Well, Al-Turkey is back in the news. This report reveals that although his sentence was reduced in 2011 to eight years-to-life, his parole applications have been repeatedly denied because of his refusal to attend a programme for sex offenders.
Al-Turki told prison officials in 2013 that the sex offender treatment programme “conflicts with [his] Islamic faith”, according to a letter by the then executive director of the Colorado Department of Corrections, Tom Clements.
His lawyers told the court in the same year that the programme:
Would require [him] to look at photos that included women in bathing suits or undergarments as part of the evaluation process.
But a Colorado Department of Corrections spokesperson said “our treatment program does not show photos or images of scantily clad women” but that it would involve open discussion and admission of his offences, which al-Turki has always denied.

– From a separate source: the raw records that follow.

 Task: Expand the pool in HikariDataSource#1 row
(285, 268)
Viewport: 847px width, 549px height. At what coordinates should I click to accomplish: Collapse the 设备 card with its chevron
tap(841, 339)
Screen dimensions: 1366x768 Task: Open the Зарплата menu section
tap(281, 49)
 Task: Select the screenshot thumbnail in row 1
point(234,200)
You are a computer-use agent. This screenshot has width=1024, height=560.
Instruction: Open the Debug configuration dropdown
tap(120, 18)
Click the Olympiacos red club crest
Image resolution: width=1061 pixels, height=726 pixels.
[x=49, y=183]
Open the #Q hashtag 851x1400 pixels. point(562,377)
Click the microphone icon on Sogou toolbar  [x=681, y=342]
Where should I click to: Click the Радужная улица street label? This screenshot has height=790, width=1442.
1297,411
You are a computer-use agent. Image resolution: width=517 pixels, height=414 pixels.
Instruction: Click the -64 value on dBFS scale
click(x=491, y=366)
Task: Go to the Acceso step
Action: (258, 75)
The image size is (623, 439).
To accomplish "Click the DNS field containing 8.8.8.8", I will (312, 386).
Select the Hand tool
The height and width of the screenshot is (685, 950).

Al-Turki’s extremely complex case began in 2004 when he, his wife and the maid – who the family had brought to America from their home in Riyadh – were arrested by US immigration over visa issues.
The housekeeper claimed that she had suffered four years of exploitation and abuse by the family, including being sexually abused in a cellar in the al-Turki home.
After a two-and-a-half week trial – in which it also emerged that al-Turki was being investigated by the FBI over potential terrorist links – he was convicted and given 28 years for sex offences and unlawful imprisonment.
This was reduced to eight years in 2011 with a Colorado judge arguing that the original sentence had been “excessive”.
The case has become a cause célèbre in Saudi Arabia, with al-Turki’s conviction and subsequent failure in 2013 to persuade the courts to allow him to serve his sentence at home garnering major media coverage.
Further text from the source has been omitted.